## [Written instruction]
Render the entries as a two-column CSV with columns instruction and answer, one row per entry, each value in a single quoted field with line breaks turned into spaces. Begin at the line that has "Dismiss the Trace" and stop after the line that has "pyautogui.click(x=60, y=63)".

* BEGIN Data supplied *

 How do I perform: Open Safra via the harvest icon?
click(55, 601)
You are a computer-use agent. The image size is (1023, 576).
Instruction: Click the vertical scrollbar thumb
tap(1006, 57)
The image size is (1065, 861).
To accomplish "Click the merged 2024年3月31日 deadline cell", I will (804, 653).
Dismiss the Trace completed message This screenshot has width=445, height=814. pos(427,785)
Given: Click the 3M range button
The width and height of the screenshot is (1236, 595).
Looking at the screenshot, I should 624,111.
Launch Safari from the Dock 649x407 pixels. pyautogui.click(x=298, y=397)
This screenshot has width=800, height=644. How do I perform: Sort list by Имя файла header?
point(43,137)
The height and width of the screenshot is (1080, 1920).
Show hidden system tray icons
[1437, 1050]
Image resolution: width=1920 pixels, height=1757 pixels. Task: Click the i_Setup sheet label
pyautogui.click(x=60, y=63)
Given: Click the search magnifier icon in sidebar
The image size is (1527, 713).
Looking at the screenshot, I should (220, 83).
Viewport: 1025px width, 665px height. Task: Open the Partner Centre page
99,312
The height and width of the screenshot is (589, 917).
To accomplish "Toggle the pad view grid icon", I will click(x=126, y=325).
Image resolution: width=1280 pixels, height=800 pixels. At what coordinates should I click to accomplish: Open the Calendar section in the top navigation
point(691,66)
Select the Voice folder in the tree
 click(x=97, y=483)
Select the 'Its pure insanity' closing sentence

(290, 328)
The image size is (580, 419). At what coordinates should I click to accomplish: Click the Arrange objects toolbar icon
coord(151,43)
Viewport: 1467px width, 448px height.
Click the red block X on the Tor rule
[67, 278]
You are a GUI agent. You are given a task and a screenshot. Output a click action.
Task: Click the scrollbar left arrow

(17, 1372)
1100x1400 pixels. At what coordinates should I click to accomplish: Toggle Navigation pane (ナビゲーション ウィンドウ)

* END Data supplied *

## [Problem solution]
instruction,answer
"Dismiss the Trace completed message This screenshot has width=445, height=814.","pos(427,785)"
"Given: Click the 3M range button The width and height of the screenshot is (1236, 595).","Looking at the screenshot, I should 624,111."
"Launch Safari from the Dock 649x407 pixels.","pyautogui.click(x=298, y=397)"
"This screenshot has width=800, height=644. How do I perform: Sort list by Имя файла header?","point(43,137)"
"The height and width of the screenshot is (1080, 1920). Show hidden system tray icons","[1437, 1050]"
"Image resolution: width=1920 pixels, height=1757 pixels. Task: Click the i_Setup sheet label","pyautogui.click(x=60, y=63)"